# Top Mount Brake Levers



## Obsidian (Jul 27, 2005)

I was wondering about your opinions on top mount brake levers... do you like them or dislike them?

Also, for a novice how hard are they to install on drop handle bars?


----------



## Dave_Stohler (Jan 22, 2004)

Obsidian said:


> I was wondering about your opinions on top mount brake levers... do you like them or dislike them?
> 
> Also, for a novice how hard are they to install on drop handle bars?


Are you talking about "ckicken levers" (a.k.a. "suicide levers")?


----------



## TurboTurtle (Feb 4, 2004)

Obsidian said:


> I was wondering about your opinions on top mount brake levers... do you like them or dislike them?
> 
> Also, for a novice how hard are they to install on drop handle bars?


Very nice if you ride in the tops a lot. Work much better than the drop levers if you have small hands. Are looked down upon by 'attitude' type roadies. Installation isn't bad as long as you have something to cut the cable housing with. - TF


----------



## Obsidian (Jul 27, 2005)

Dave_Stohler said:


> Are you talking about "ckicken levers" (a.k.a. "suicide levers")?


I'm guessing that you don't like them. Any particular reasons, though?

I've heard of them being referred to as "chicken levers" but not as "suicide levers". What's the reasoning behind that?


Also, with the levers installed, how much room does that leave for other stuff like aero bars, lights and computers (I realize that everything at the same time will make the bike a little top heavy - but hypothetically...)?


----------



## MR_GRUMPY (Aug 21, 2002)

They are made for CX bikes and tourists. If someone is silly enough to lock up their brakes while on the tops, they may find themselves flying over the bars. They are made to make minor speed corrections, not stopping.


----------



## Dave_Stohler (Jan 22, 2004)

Obsidian said:


> I'm guessing that you don't like them. Any particular reasons, though?
> 
> I've heard of them being referred to as "chicken levers" but not as "suicide levers". What's the reasoning behind that?
> 
> ...


They are called "suicide levrs" because the first time you _really_ need them for a hard stop, they break, and you go *splat*!! They leave *zero room* for anything else, and they are only found on low-end junk bikes of 20+ year-old bikes.

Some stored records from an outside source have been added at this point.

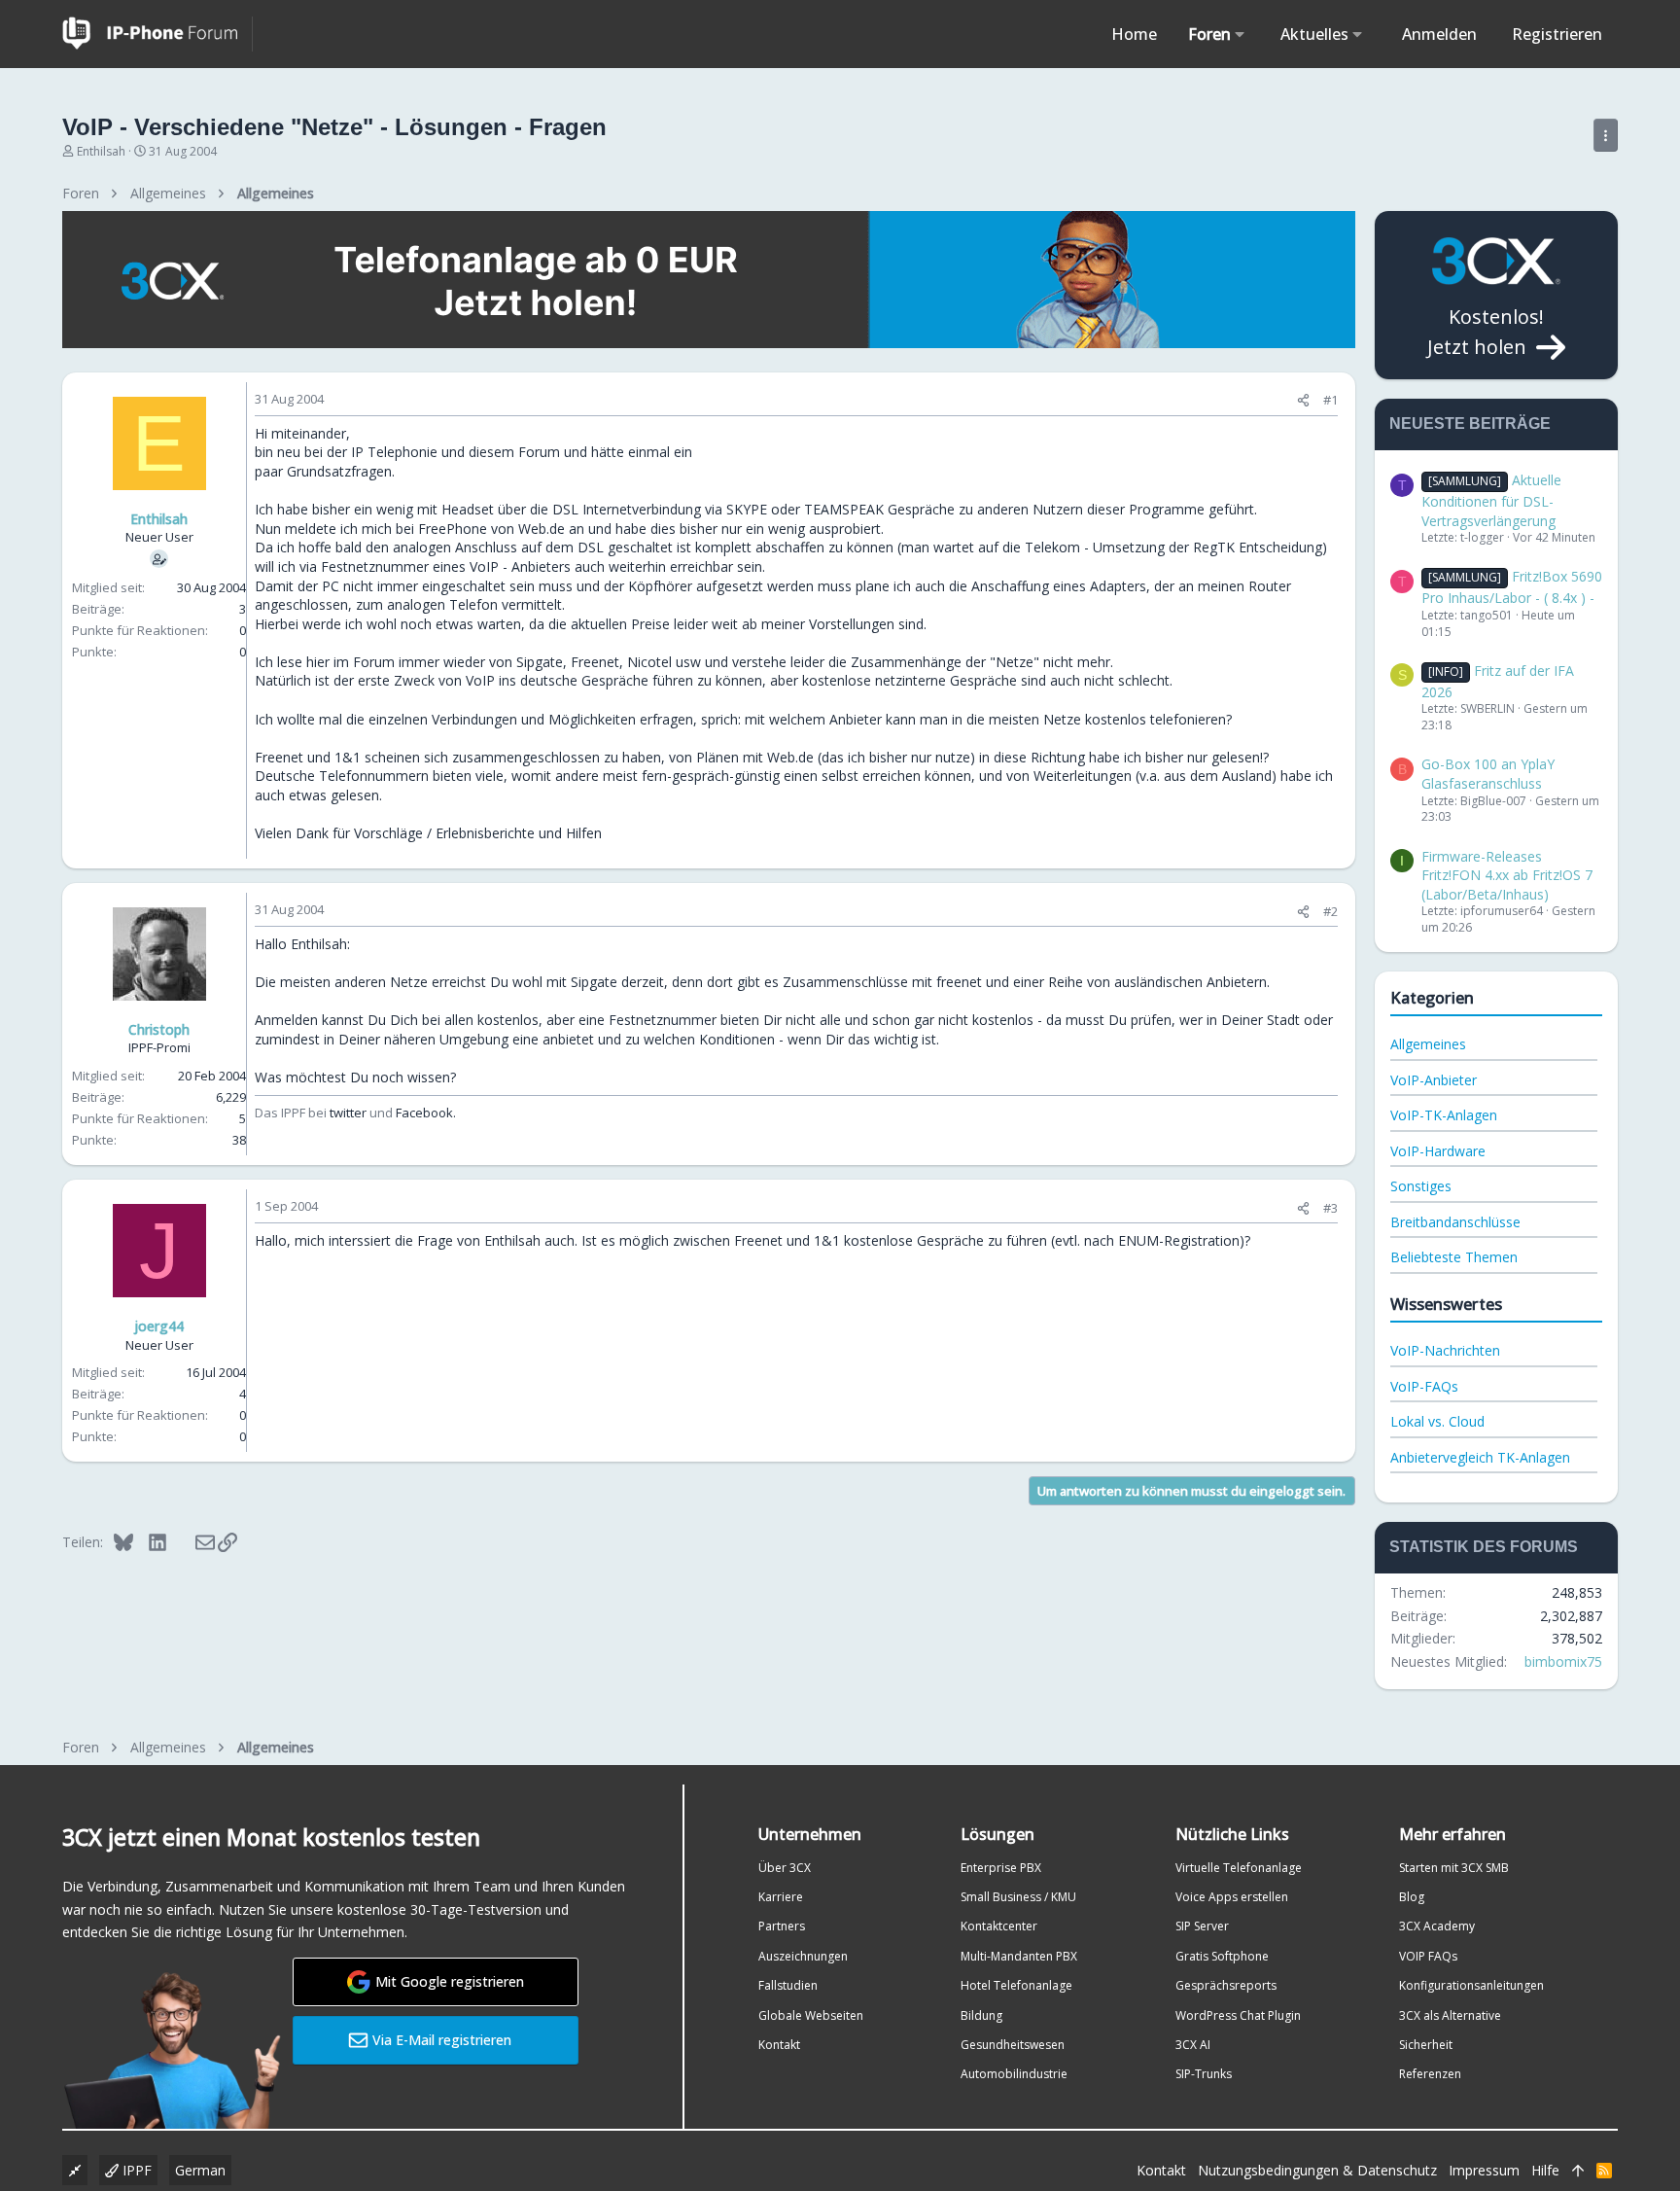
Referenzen (1430, 2074)
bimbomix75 (1563, 1661)
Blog (1411, 1897)
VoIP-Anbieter (1433, 1080)
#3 (1330, 1208)
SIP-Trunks (1203, 2074)
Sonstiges (1421, 1186)
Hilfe (1545, 2170)
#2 (1330, 911)
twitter (348, 1112)
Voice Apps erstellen (1231, 1897)
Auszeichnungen (803, 1956)
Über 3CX (784, 1867)
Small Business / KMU (1018, 1897)
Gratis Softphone (1222, 1956)
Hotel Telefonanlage (1016, 1985)
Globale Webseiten (810, 2015)
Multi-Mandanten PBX (1019, 1956)
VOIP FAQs (1428, 1956)
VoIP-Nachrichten (1445, 1350)
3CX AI (1192, 2044)
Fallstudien (788, 1985)
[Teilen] (1303, 400)
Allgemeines (1428, 1044)
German (200, 2170)
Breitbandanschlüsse (1455, 1222)
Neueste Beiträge (1470, 423)
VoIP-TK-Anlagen (1443, 1115)
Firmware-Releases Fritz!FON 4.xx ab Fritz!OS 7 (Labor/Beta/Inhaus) (1506, 875)
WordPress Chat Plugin (1238, 2015)
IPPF (135, 2170)
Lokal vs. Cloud (1437, 1421)
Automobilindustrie (1014, 2074)
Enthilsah (101, 151)
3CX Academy (1437, 1926)
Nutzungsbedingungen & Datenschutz (1317, 2170)
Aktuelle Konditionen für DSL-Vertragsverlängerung (1491, 500)
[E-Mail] (192, 1541)
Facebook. (426, 1112)
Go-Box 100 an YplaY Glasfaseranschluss (1488, 774)
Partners (781, 1926)
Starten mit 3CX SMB (1454, 1867)
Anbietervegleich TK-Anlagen (1480, 1457)
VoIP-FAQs (1424, 1386)
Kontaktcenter (999, 1926)
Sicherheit (1425, 2044)
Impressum (1484, 2170)
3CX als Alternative (1450, 2015)
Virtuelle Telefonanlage (1238, 1867)
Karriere (780, 1897)
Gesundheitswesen (1013, 2044)
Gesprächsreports (1226, 1985)
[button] (1240, 34)
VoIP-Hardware (1438, 1151)
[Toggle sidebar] (1605, 135)
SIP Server (1202, 1926)
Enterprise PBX (1001, 1867)
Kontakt (779, 2044)
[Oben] (1578, 2170)
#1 (1330, 399)
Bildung (981, 2015)
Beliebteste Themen (1454, 1257)
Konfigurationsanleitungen (1471, 1985)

I've been told that they were banned sometime back in the 1980, but that might just be a legend.

Regardless, chicken levers identifies a bike as being an old pile of junk.


----------



## DW4477 (Feb 4, 2005)

Dave_Stohler said:


> They are called "suicide levrs" because the first time you _really_ need them for a hard stop, they break, and you go *splat*!! They leave *zero room* for anything else, and they are only found on low-end junk bikes of 20+ year-old bikes. I've been told that they were banned sometime back in the 1980, but that might just be a legend.
> 
> Regardless, chicken levers identifies a bike as being an old pile of junk.


You are thinking of the old ones that were just a mechanical lever to the main levers. The new ones now on some bikes operate independently of the main levers and act directly on the brake cable. They work fine.


----------



## S2H (Jul 10, 2005)

Top-mounted brakes came stock on my Felt F80. I don't like how they look, but they don't get in the way. I only use them when stopped at a stoplight. I never use them to actually bring the bike to a stop.


----------



## TurboTurtle (Feb 4, 2004)

Scotty2Hotty said:


> Top-mounted brakes came stock on my Felt F80. I don't like how they look, but they don't get in the way. I only use them when stopped at a stoplight. I never use them to actually bring the bike to a stop.


I use them all the time. If I'm coasting to a stop, it's natural to me to sit up and go to the tops. I brake from the tops all the way to a dead stop. I don't know why anybody would have problems using them???? - TF


----------



## weiwentg (Feb 3, 2004)

Dave_Stohler said:


> They are called "suicide levrs" because the first time you _really_ need them for a hard stop, they break, and you go *splat*!! They leave *zero room* for anything else, and they are only found on low-end junk bikes of 20+ year-old bikes. I've been told that they were banned sometime back in the 1980, but that might just be a legend.
> 
> Regardless, chicken levers identifies a bike as being an old pile of junk.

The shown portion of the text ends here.